Marc was born in New York City on June 7, 1956, and spent the first nine years of his life in the Bronx. After a brief move to Texas, he, his parents and his younger brother and sister moved to Poughkeepsie, N.Y., where he attended public school and, in high school, the Poughkeepsie Day School. He attended Bennington College, Vermont, from 1974-1978. It was there he first became acquainted with critical theory, which he would later pursue for his doctorate. He studied poetry with Alvin Feinman and completed a creative thesis under his auspices.

After graduating, Marc lived for various years in New York City, Los Angeles and San Francisco. He held a number of odd jobs, mostly at bookstores, and he wrote for several underground magazines, including Stuff and Wet. In the mid-80s he settled down briefly to study critical theory at Berkeley under Avital Ronell, and then, starting in 1987, at the University of Minnesota in Minneapolis, where he studied with Paula Rabinowitz and John Mowitt. He defended his dissertation, "The Deep Taint Of His Nature, Uncanny Allegory and Mr. Hawthorne's Gothic", in 1999. He was married in 1987, and divorced in 1991.

Marc had begun suffering from alcohol and drug-related emotional problems as early as the late 1970s, and was first hospitalized in 1982. His condition fluctuated, and though there were periods of relative health, alcohol was a constant temptation and he was hospitalized several times over the next 18 years. During this period his passion for the deserts of the Southwest led him to make many solo excursions into little-known areas of Arizona and New Mexico. After qualifying for his PhD, he moved to Santa Fe, New Mexico. He was found dead in his apartment in October of 2000. Cause of death was ascribed to an overdose of alcohol and heroin, and deemed accidental.

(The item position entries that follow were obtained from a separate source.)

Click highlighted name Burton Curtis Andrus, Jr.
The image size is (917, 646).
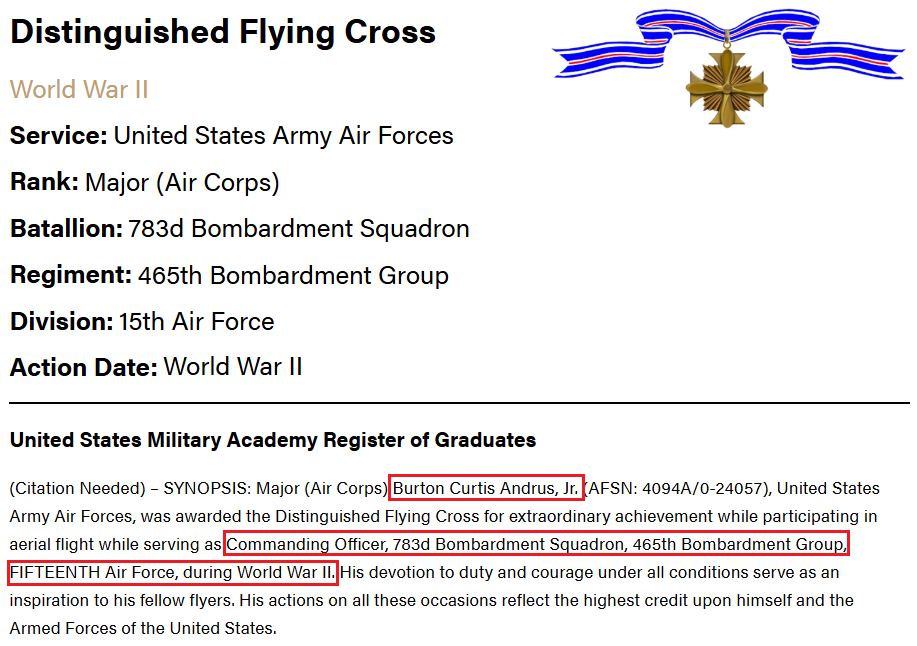(x=486, y=488)
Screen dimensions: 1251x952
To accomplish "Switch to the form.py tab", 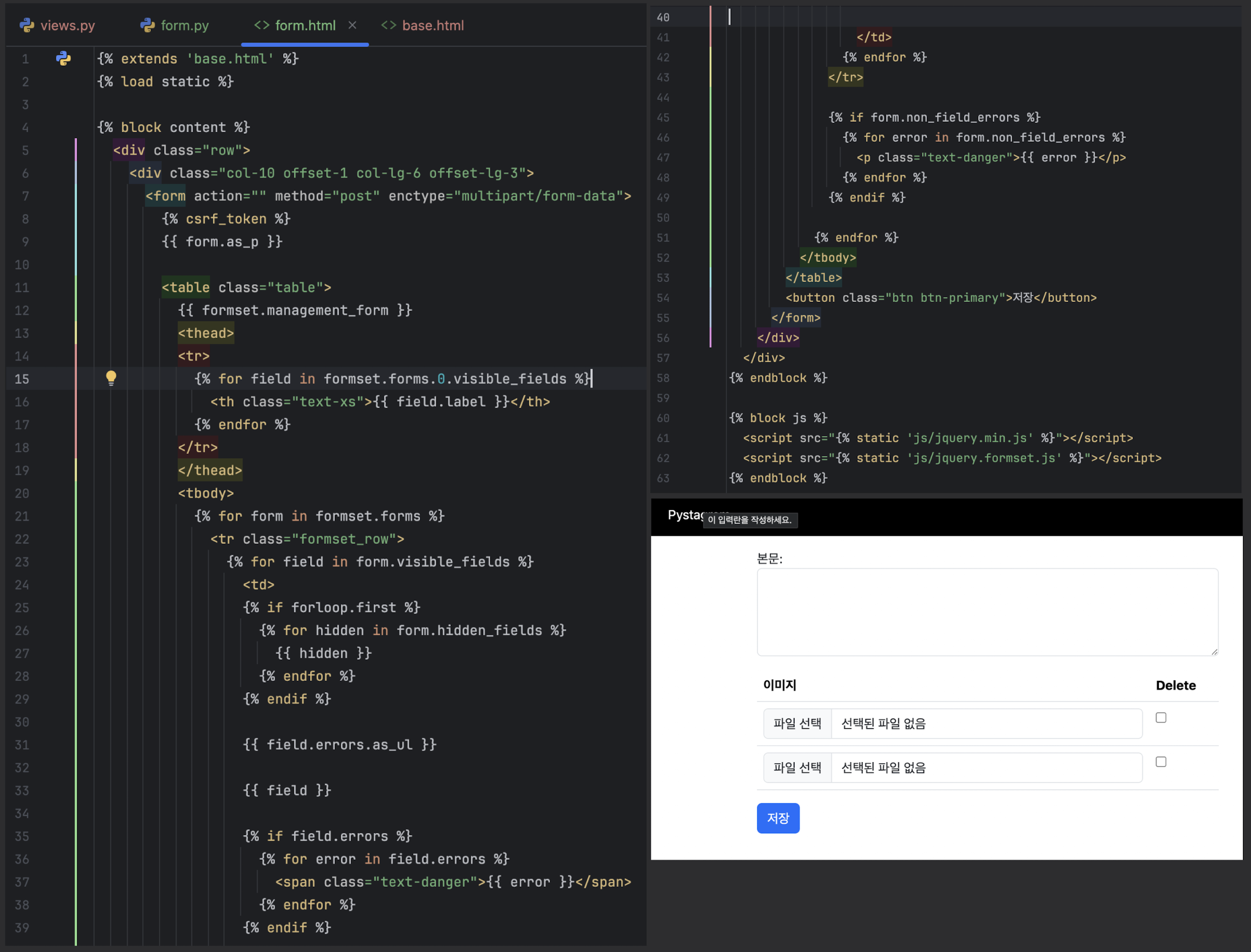I will 184,25.
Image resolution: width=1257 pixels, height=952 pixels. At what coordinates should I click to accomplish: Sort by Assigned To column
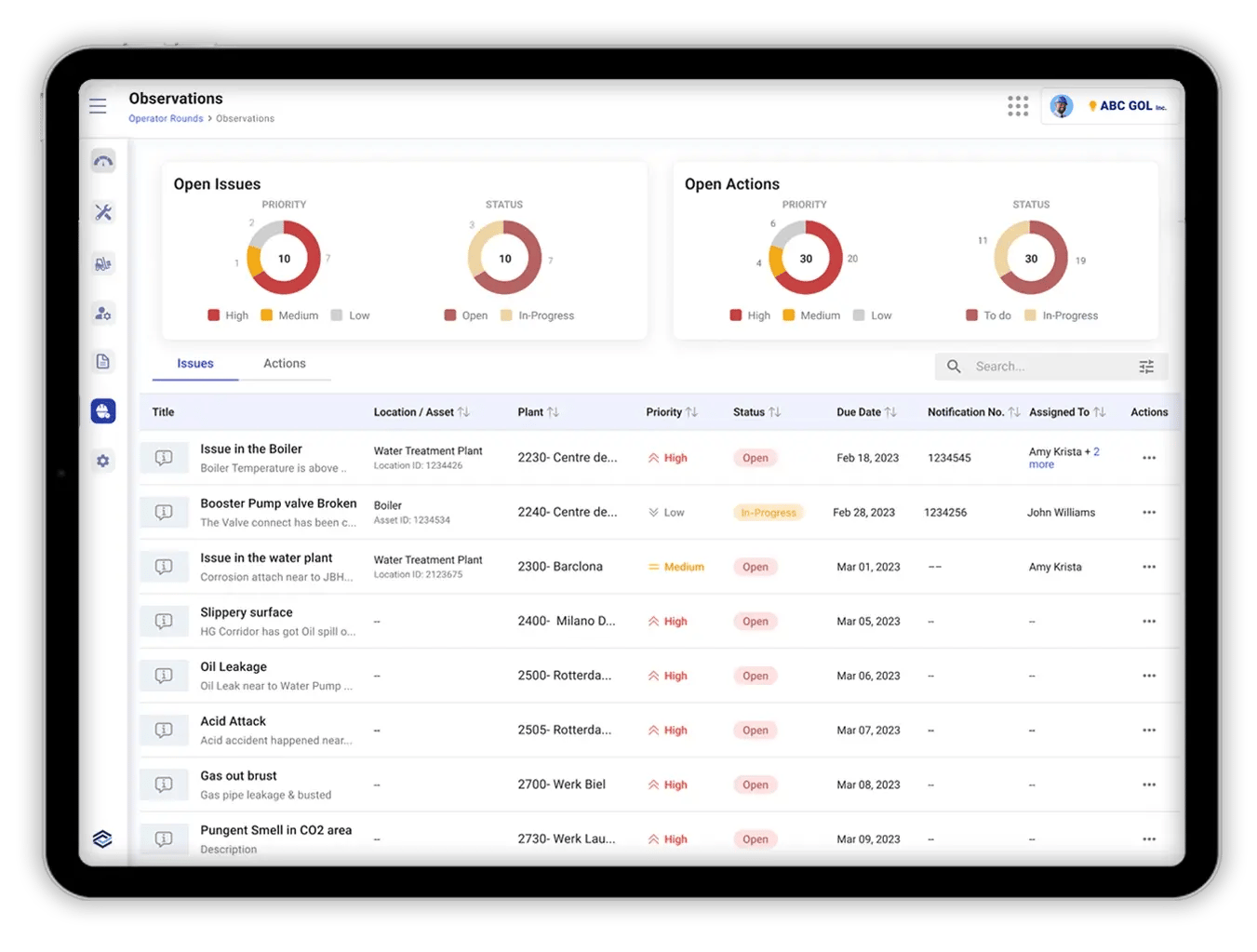[x=1102, y=411]
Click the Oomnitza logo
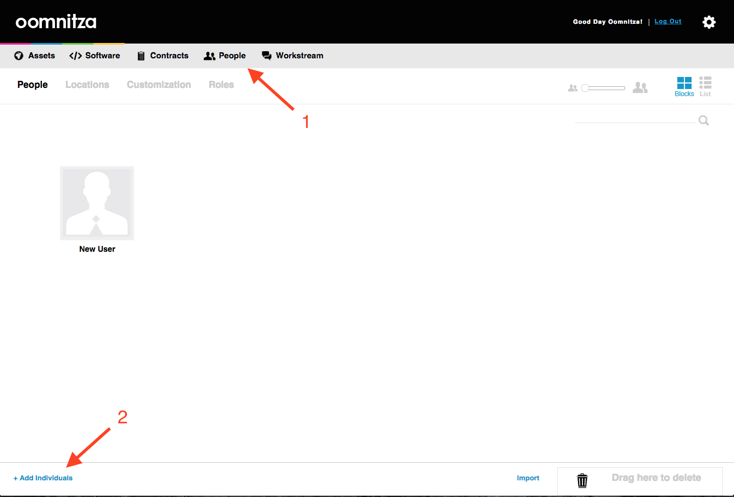Screen dimensions: 734x497 coord(56,22)
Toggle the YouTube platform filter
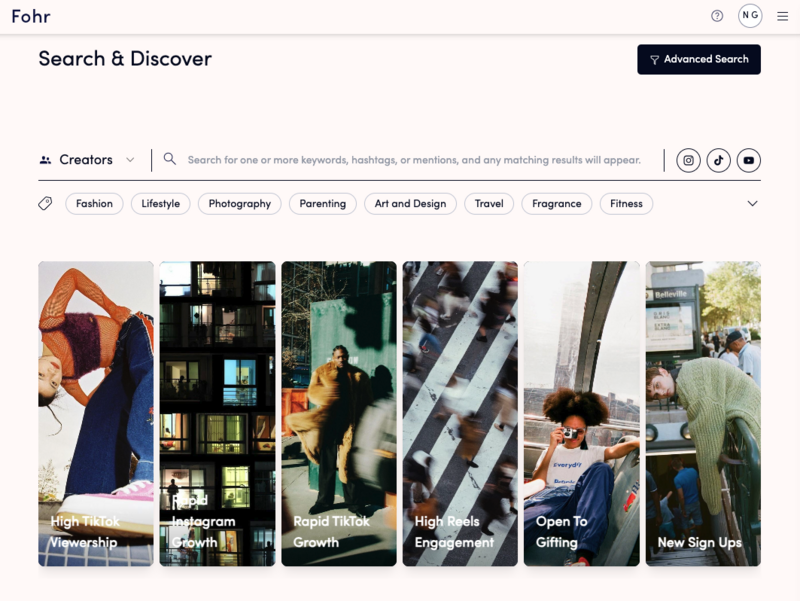The width and height of the screenshot is (800, 601). (748, 160)
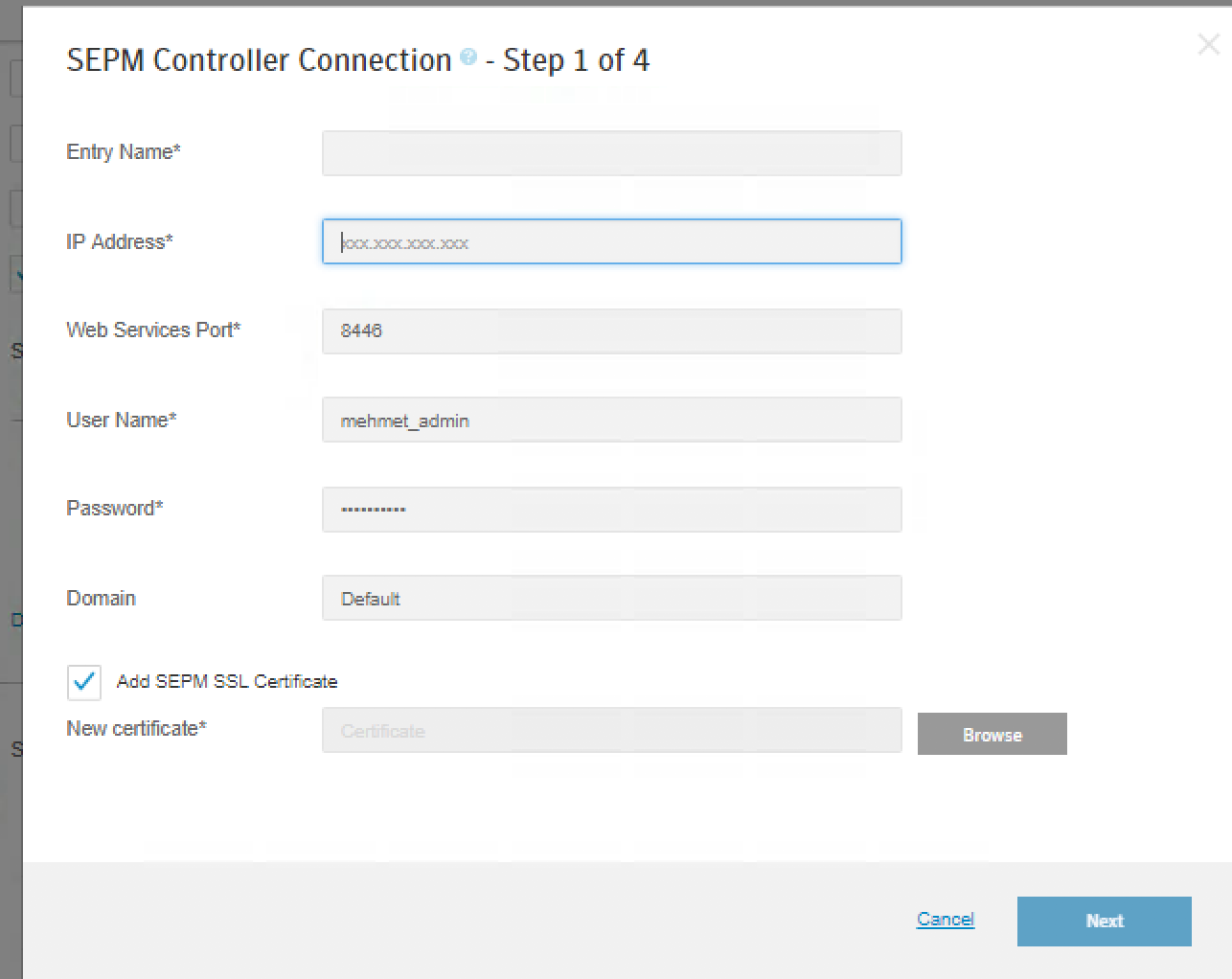Viewport: 1232px width, 979px height.
Task: Proceed with the Next button
Action: [1104, 921]
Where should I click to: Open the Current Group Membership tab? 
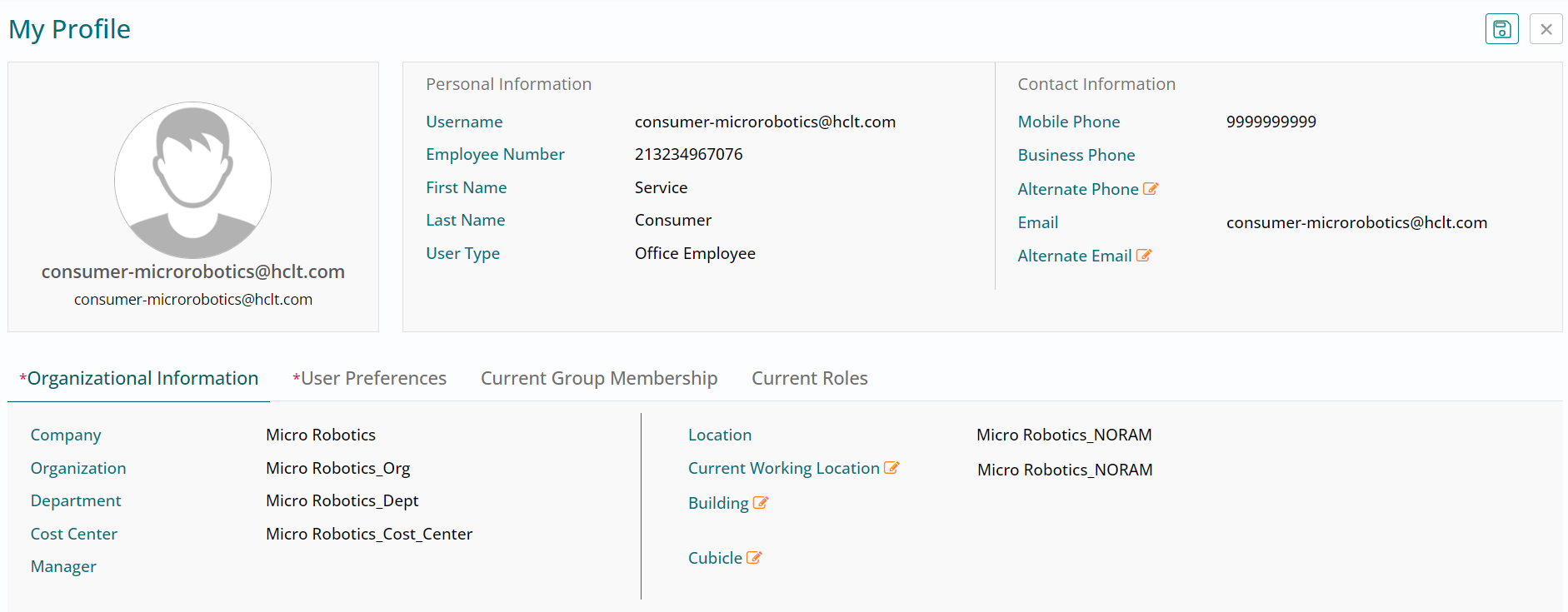point(598,378)
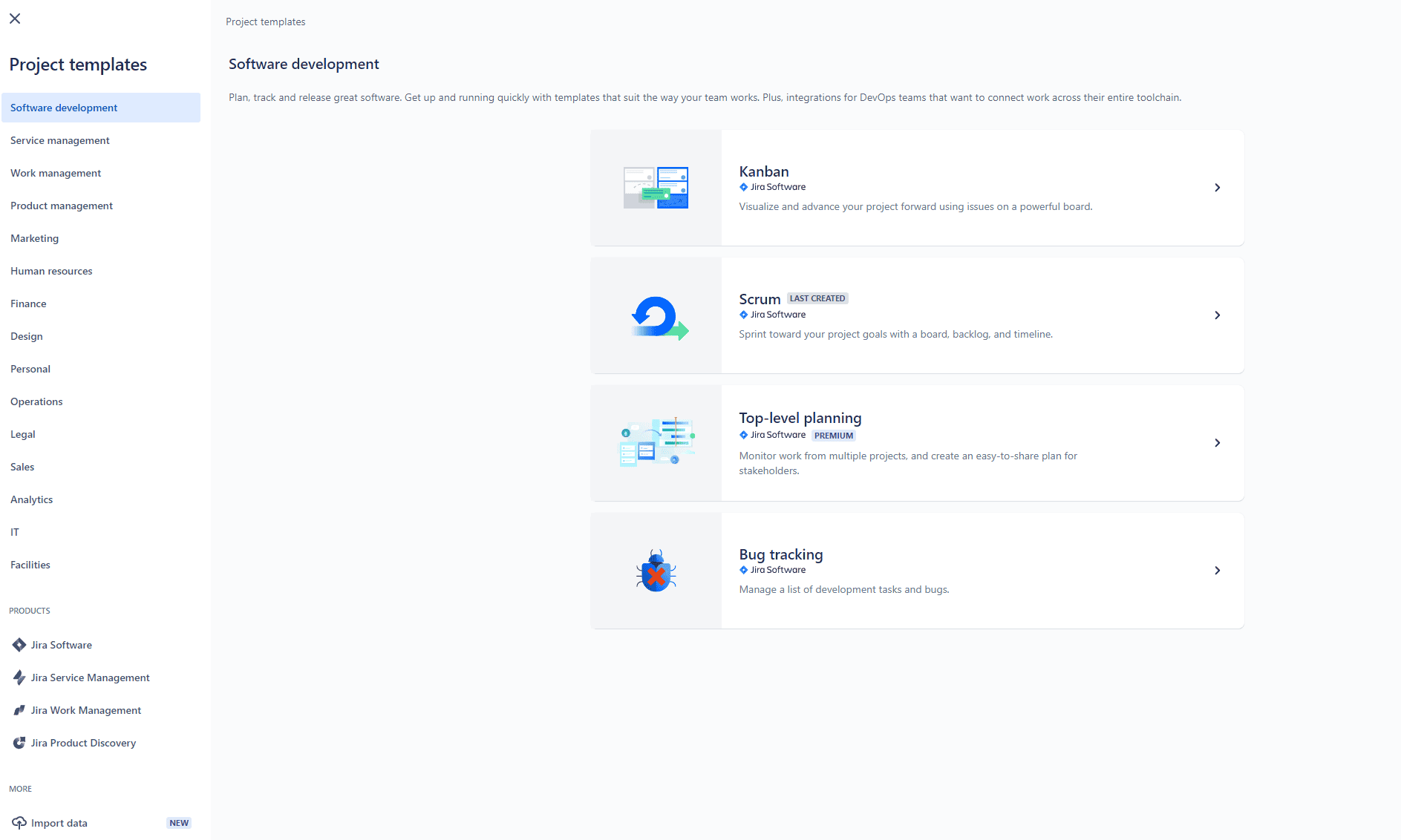Click the Scrum sprint loop illustration

[659, 318]
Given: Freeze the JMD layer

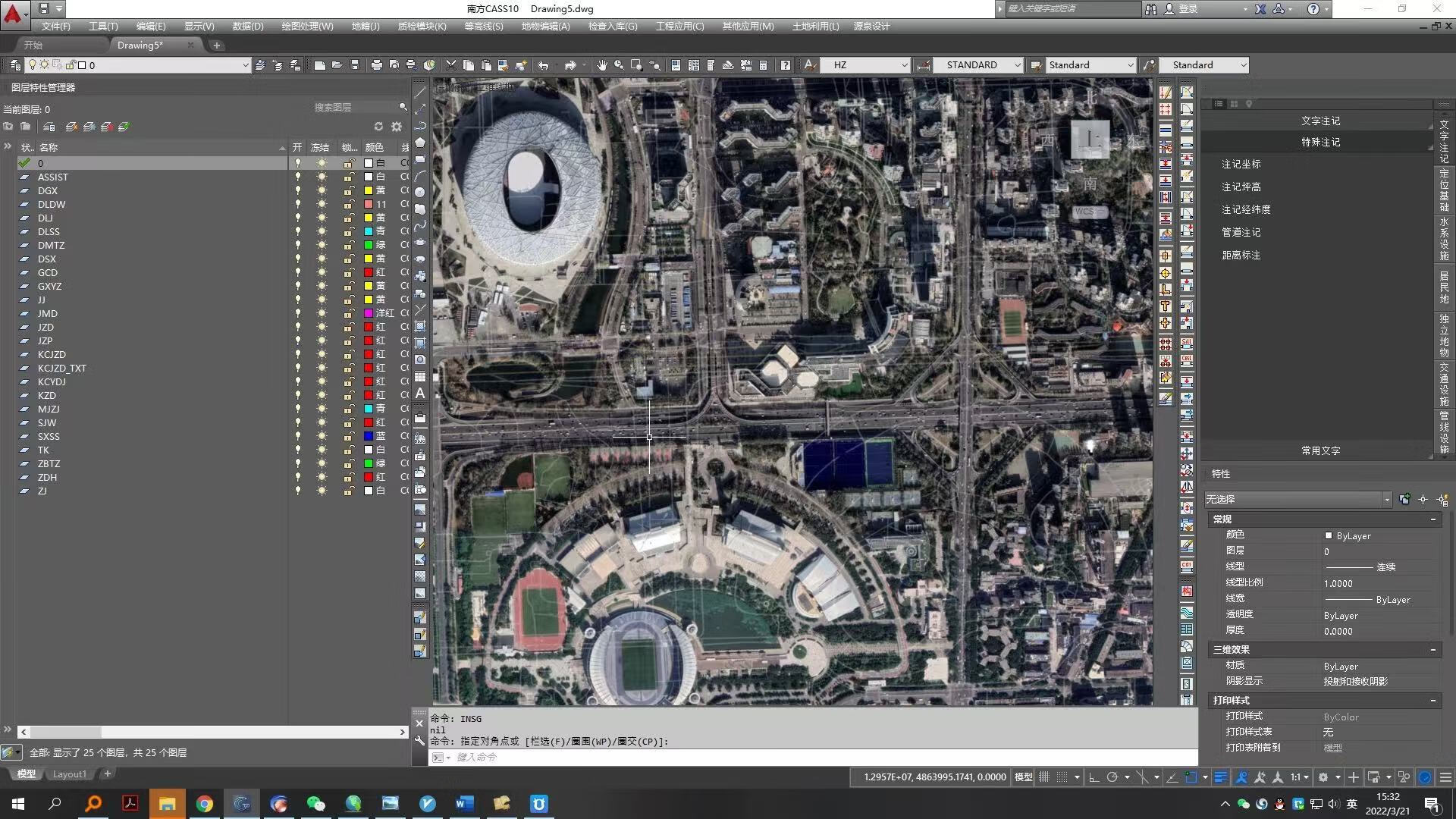Looking at the screenshot, I should (x=322, y=313).
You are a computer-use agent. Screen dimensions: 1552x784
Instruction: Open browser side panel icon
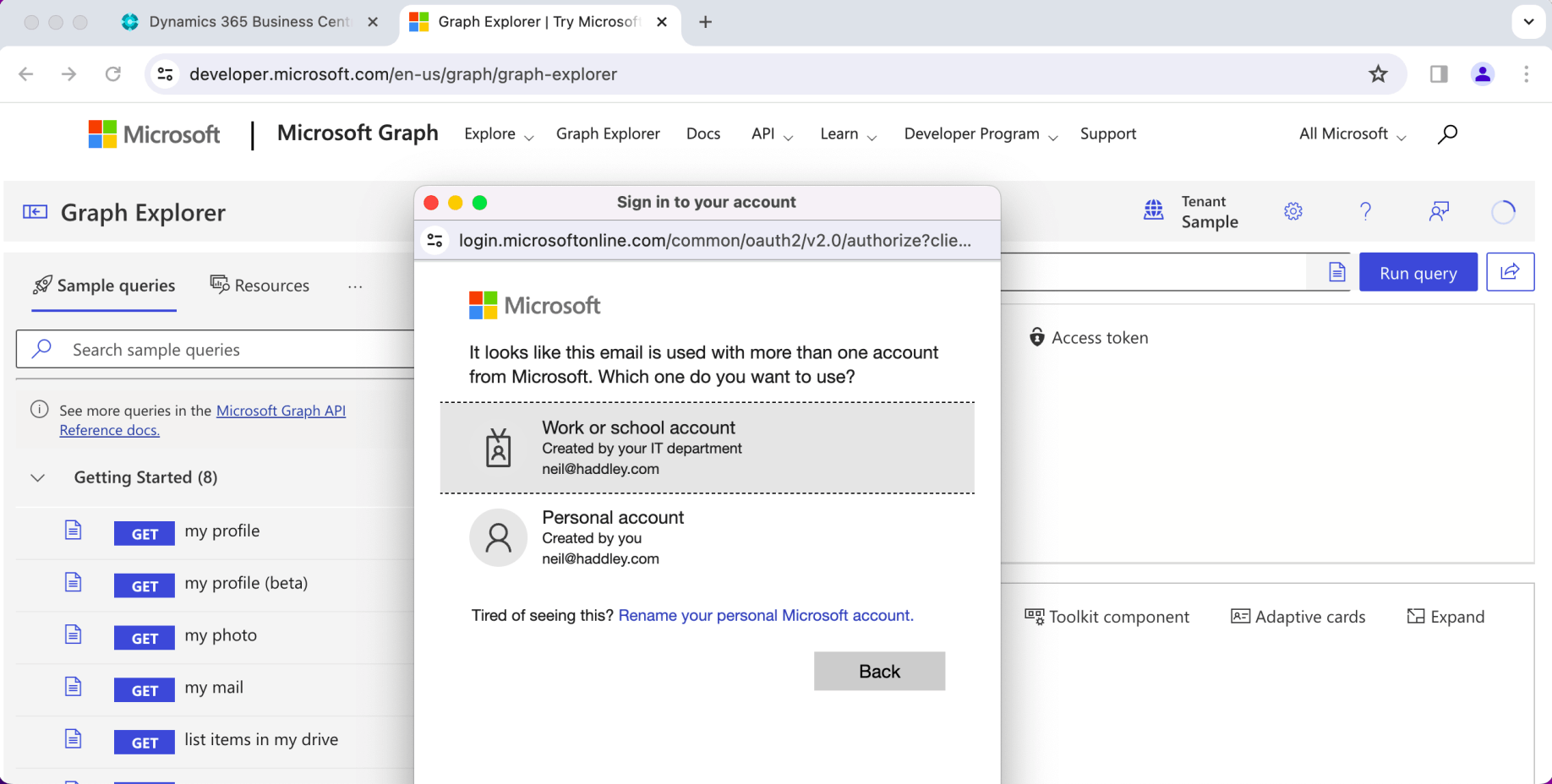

Despite Marc's often precarious mental health, he managed to complete his stunningly original work on Hawthorne and post-modern thought, as well as dozens of poems and prose pieces that will certainly place him among the most provocative and important American poets of the last half of the 20th century. This Web site is intended to offer an introduction to Marc Penka's challenging and exciting poetry and prose. Works will be added periodically, and a poetry prize has been established, dedicated to his memory, to disseminating his work, and to encouraging the work of young poets who write with something similar to Marc's rebellious and liberating spirit. We encourage all visitors to add their comments or thoughts about Marc's work, or this site, to the guest book.

Acknowledgements

Thanks to Marc Penka's mother Elaine and brother Clint for their invaluable help in offering complete and unhindered access to all of Marc's manuscripts, letters and journals, as well as for their constant encouragement and support. Also to Peter Carini, for his expert editing and care in the transfer of Marc's work to the digital medium. To Josette Urso for her uncommon generosity in allowing us to include her beautiful artwork as a complement to Marc's poetry and prose. And to Jonah Spivak and Sadelle Wiltshire of Spectrum Design for their patience, technical acumen, and elegant design solutions, without which Marc's words would have had a much harder time embarking on this journey into posterity.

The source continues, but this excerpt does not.